Comments on any of these three situations are welcomed, as are examples of other changes that have occurred over the years.
Return to Table of Contents
Since the last newsletter there have been seven new collections of scoresheets added to our totals.
Toronto: After several years of discussion with the Blue Jays, we finally had success last December, thanks to David Vincent. The Blue Jays had not only heard from us with our request, but also from Rich Hacker, their former third base coach and a personal friend of David's. The Blue Jays called David with a request for information from the SABR home run log and offered to allow copying of their scoresheets in return. The books were sent to David who copied them just before Christmas.
San Diego: Brigg Hewitt finished copying the books of the Padres in January.
Milwaukee: Thanks to the persuasion of Gary Gillette (and the change of PR directors after the strike began), we finally got permission to copy the Brewers scorebooks last fall. Frank Schetski borrowed the books from the team, made the copies, for which I reimbursed him, and sent them to me.
Los Angeles: We already had copies of all the scorebooks that the Dodgers possess, but David Stephan continued his excellent help for Retrosheet by putting me in touch will Bill Hunter. Bill, who works in the Dodgers ticket office, is the son of the late Bob Hunter, who covered the Dodgers for the Los Angeles Herald Examiner from their arrival in California. The scorebooks in the Dodgers offices have many gaps and Bob Hunter's books fill in most of them with very clear accounts. During the winter David Stephan went to Dodger Stadium, collected the scorebooks from Bill Hunter and photocopied them on the machine in the Dodgers Publicity Department. The Dodgers then shipped the copies to me.

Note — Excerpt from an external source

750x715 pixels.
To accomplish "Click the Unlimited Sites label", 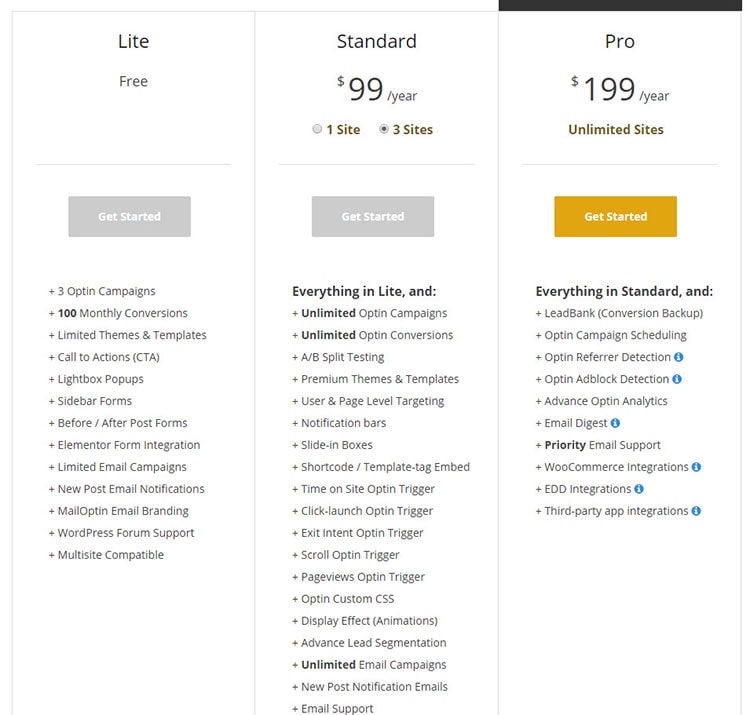I will coord(616,129).
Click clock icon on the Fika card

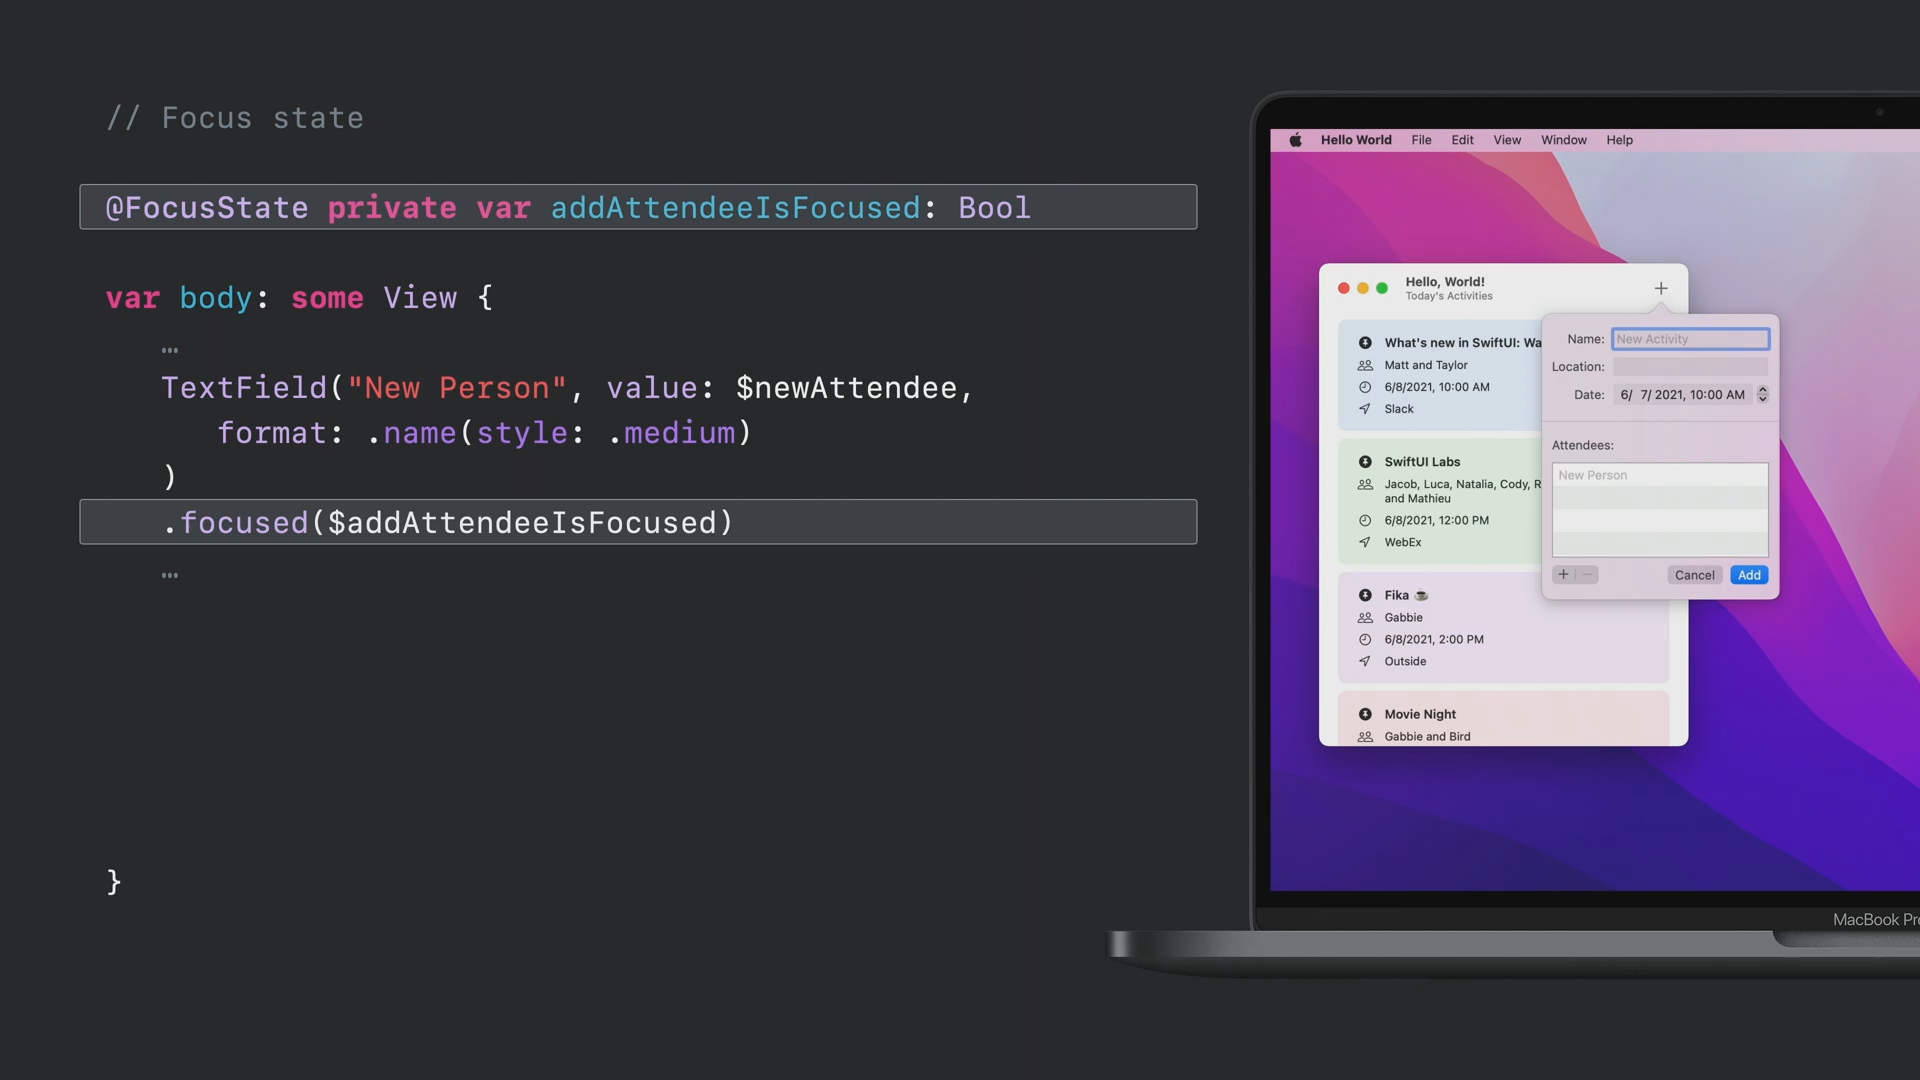coord(1365,640)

Chicago: Stuart Shea has copied the 1972 and 1973 White Sox books and is planning to finish 1974-1980 this summer.
Pittsburgh: We had previously believed that the team only had accounts dating from 1982, with a badly damaged 1981 scorebook that they hadn't allowed to be copied. While we were at the convention Ed Luteran arranged for me to have an appointment with Jim Trdinich, the Pirates Public Relations director. David Vincent and Sherri Nichols went with me and Jim had trouble finding the 1981 book. We then began forcefully but politely prowling around his bookshelves, led by Sherri, who discovered stacks of manila folders containing scoresheets back to 1970! He graciously allowed us to carry out the stacks of paper (46 pounds according to Fed Ex when I returned them) and I brought them back to Delaware to copy.
Montreal: After many conversations and discussions with the Expos, we finally made copying arrangements with the team in June. One of their interns is doing the copying for $25 per season. The first set of four seasons (1980-1983) arrived here on July 5 and the rest should be completed this summer.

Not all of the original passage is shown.